EXERCISE OBJECTIVE:
Continue the advice for marketers facing redundancy, starting right after its last line.

EXTRACT TO READ:
===

Redundancy is never easy. Even in a field as dynamic and creative as marketing, restructures, mergers, budget cuts, or a shift in strategy can leave brilliant marketers suddenly back on the job market.

If this is you right now, remember: redundancy is a reflection of business change.

 

It is NOT a reflection of your talent, value, or future potential.

 

As someone who has worked with marketing candidates for years, I understand firsthand how disorientating redundancy can feel. But I also know this: many marketers look back on redundancy as the reset that led them to more fulfilling, exciting roles.

 

1.      Step Back Before You Step Forward

Marketers are used to running at full speed,deadlines, campaigns, last-minute briefs. When redundancy happens, the instinct is to throw that same energy into job hunting.

But the most successful transitions I have seen are the ones where candidates paused first. Reflect on which areas of marketing energise you most;brand, digital, content, or strategy. Use those insights to guide your job search, not scattergun it.

 

2.      Treat Job Hunting Like a Campaign

Think of your search as a marketing campaign:

·         Budget: 2–3 hours of focused effort per day.

·         Target audience: industries, companies, and leaders you want to work with.

·         Channels: LinkedIn, recruiters, your network.

·         Content: your CV, LinkedIn, and the story you tell in interviews.

·         Consistency beats scattergun every time.

·         Protect Your Confidence

 

Hiring cycles are slower right now. Rejections and silence often reflect market conditions, not your talent. Protect your personal brand equity and do NOT take rejection too personally. (And ask for feedback, if possible to help you improve in the next process)

 

3.      Use Your Network, it is What Marketers Do Best

 

Great marketers build communities. Use that skill for yourself:

·         Share insights online.

·         Reconnect with colleagues, agencies, partners.

·         Let people know that you are in the market (there is no shame in it)

·         Many marketing roles are filled through referral, not ads.

===

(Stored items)
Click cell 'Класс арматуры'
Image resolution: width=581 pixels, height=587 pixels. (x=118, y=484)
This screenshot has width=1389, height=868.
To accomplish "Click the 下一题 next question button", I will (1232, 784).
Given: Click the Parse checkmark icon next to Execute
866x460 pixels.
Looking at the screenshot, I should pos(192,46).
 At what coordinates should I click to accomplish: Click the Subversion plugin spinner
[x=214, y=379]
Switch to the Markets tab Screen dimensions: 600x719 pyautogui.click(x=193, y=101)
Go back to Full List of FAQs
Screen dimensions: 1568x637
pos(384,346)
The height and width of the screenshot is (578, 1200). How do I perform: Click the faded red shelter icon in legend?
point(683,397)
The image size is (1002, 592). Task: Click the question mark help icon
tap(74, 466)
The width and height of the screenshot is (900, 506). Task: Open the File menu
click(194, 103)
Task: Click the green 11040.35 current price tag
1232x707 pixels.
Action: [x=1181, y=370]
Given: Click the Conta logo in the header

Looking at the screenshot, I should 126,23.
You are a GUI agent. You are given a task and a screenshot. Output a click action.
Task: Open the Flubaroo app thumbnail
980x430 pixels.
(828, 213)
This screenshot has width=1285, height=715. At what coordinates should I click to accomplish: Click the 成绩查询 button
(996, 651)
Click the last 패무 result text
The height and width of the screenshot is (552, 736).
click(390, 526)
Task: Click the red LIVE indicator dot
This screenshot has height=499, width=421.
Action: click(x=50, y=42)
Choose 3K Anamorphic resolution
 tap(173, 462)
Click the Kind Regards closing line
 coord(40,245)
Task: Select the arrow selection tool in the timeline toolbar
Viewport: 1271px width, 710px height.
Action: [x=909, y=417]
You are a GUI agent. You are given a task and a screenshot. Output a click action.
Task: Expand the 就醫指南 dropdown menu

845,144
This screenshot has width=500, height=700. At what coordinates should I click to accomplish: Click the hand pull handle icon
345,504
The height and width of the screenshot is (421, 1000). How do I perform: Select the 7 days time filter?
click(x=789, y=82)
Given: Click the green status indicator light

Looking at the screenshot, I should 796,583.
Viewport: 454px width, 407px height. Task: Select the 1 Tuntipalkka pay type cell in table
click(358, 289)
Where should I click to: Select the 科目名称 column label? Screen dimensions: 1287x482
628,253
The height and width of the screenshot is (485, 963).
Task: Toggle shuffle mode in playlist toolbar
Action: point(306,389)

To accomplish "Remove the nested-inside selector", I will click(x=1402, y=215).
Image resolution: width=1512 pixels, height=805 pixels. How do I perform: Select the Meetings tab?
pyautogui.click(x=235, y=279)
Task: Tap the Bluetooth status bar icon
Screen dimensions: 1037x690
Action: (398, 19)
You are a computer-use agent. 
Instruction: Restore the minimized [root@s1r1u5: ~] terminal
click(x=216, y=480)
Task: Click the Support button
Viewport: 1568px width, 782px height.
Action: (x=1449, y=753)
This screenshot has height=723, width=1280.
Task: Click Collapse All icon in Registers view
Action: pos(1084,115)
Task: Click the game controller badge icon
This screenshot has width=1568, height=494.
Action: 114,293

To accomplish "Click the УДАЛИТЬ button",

===

EXPECTED ANSWER:
4.      Tell a Story, Because That’s What You Do

Marketers are natural storytellers. In interviews:

·         Talk about how you shifted perception, drove leads, or built brand awareness.

·         Show the measurable impact of your work.

 

5.      Redundancy as a Reset

The industry is evolving;AI, ESG, brand purpose, data-driven performance. Redundancy might be the chance to pivot into an area you have always wanted to explore. Marketing roles are often offered on a contract basis – taking on a short term contract is a great way to learn new skills, explore new industries and make more connections.

The end of one role can be the start of something better aligned with your skills, passions, and future.

 

6.      Guarding Your Self-Worth in a Noisy Market

Redundancy and job searching can test your resilience, but your value does not disappear just because one employer failed to reply. One of the biggest frustrations I hear from marketers on the job hunt today is the silence, you spend time crafting applications, even progressing through interviews, only to be met with nothing but ghosting.

It’s disheartening, but it’s also a symptom of overloaded hiring processes, not a reflection of your ability. Your self-worth cannot be measured by someone else’s response speed or lack of it.

 

Protecting your confidence is as important as polishing your CV.

If you are a marketer facing redundancy, don’t go it alone. Reach out, connect, and have conversations. Sometimes one chat can change your whole perspective.